Unitary Patent - Frequently Asked Questions
What is a Unitary Patent?
A Unitary Patent – also known as a European Patent with unitary effect - is a single intellectual property right covering at least 13, and possibly up to 25, of the 28 EU states. Spain, Poland and Croatia are the three states that have not yet signed up to the complete Unitary Patent package.
What is different about a Unitary Patent?
The Unitary Patent is a single patent right covering up to 25 participating states, whereas under the present system, a granted European Patent becomes a number of individual national validations. Under the new system, patentees will pay a single renewal fee for all participating states rather than one fee for each national validation. Further, a single court decision, e.g. on infringement or validity, will apply across all participating states, not just one state.
How will I apply for a Unitary Patent?
You will be able to apply for a Unitary Patent in the same way as you do now for a European Patent. The application procedure is administered by the European Patent Office in the same way as at present. However, the difference is that after grant you will be able to elect for the application to become a Unitary Patent.
Will I need a Unitary Patent to be protected in Europe?
The Unitary Patent will be an alternative option to the national validations presently available after grant of a European Patent application. It is not mandatory for a European Patent application to become a Unitary Patent - after grant you have the option of either a Unitary Patent in the participating states or the national validations available at present. Individual national patents will also still be available via the national patent offices.
Will a Unitary Patent cost more or less than national validations?
This depends on your situation, in particular the number of states you want to cover, but for more than around 5 or 6 states the Unitary Patent is likely to save you money.
Savings could initially be made with a Unitary Patent at the grant stage, in particular on translating the patent after grant. A Unitary Patent requires only a single translation whereas national validations may require translations into a number of different local languages.

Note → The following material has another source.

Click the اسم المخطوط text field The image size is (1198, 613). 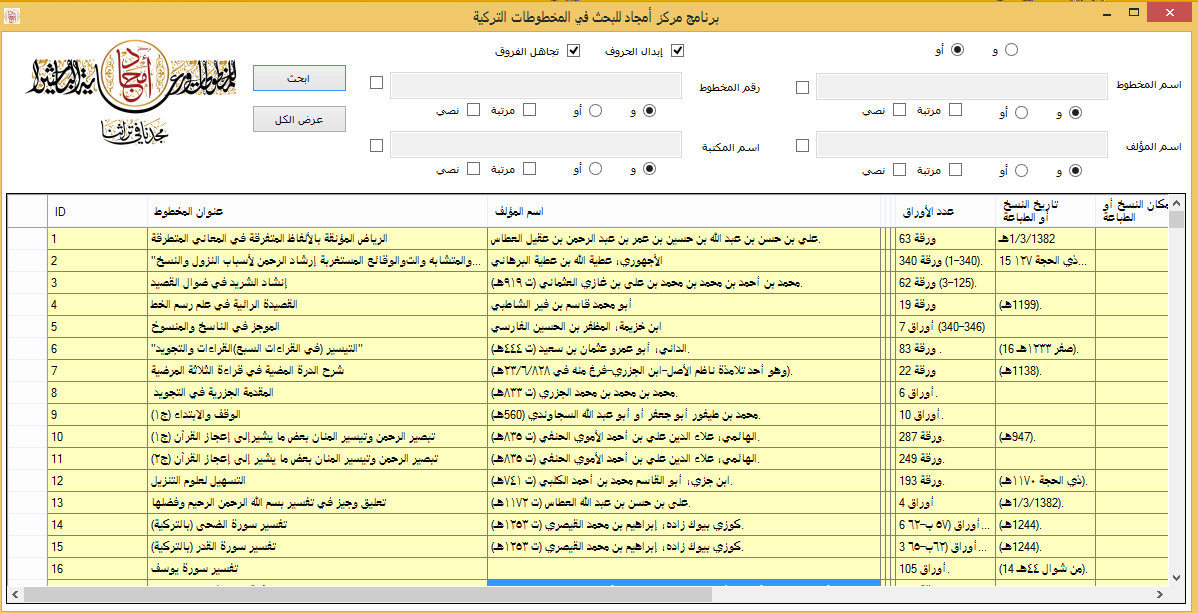964,87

After grant, savings could be made with a Unitary Patent on the cost of renewal fees. A single renewal fee will be payable for a Unitary Patent which is set to match the renewal fees for DE, FR, GB and NL combined (renewing up to 25 states for the price of 4), whereas separate renewal fees are payable for each national validation.

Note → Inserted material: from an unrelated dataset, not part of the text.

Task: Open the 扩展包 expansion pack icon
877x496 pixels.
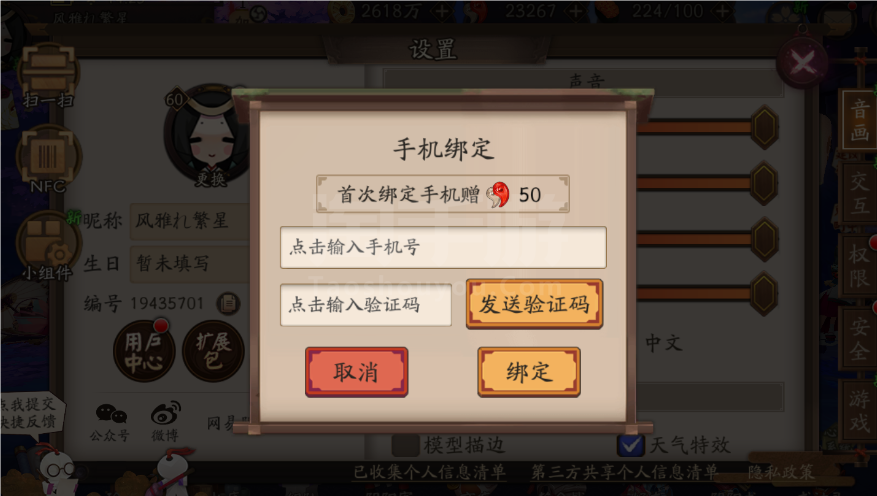Action: tap(213, 351)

What if I only operate in a small number of European states?
If you operate in a small number states, you might prefer to continue validating your granted European Patents in those states. However, because the alternative option of a Unitary Patent is relatively cheap for the geographic coverage provided, wide-ranging protection might become a viable option.
How will I obtain protection in states that aren’t participating in the Unitary Patent system?
Any states that aren’t participating in the Unitary Patent system but are part of the European Patent Convention can be covered by validating the granted European Patent in those states, as you do under the present system.
When will the Unitary Patent be available?
The Unitary Patent will be available once the Unified Patent Court Agreement has been ratified by the required number of member states – only the UK and Germany are still required. The Unitary Patent is expected to be available at the end of 2017 or early 2018. Unitary protection will be available for new applications filed after the UPC agreement comes into effect but also for pending European applications filed after 1 March 2007.
Where will a Unitary Patent be litigated?
A Unitary Patent will be litigated exclusively in the Unified Patent Court (UPC).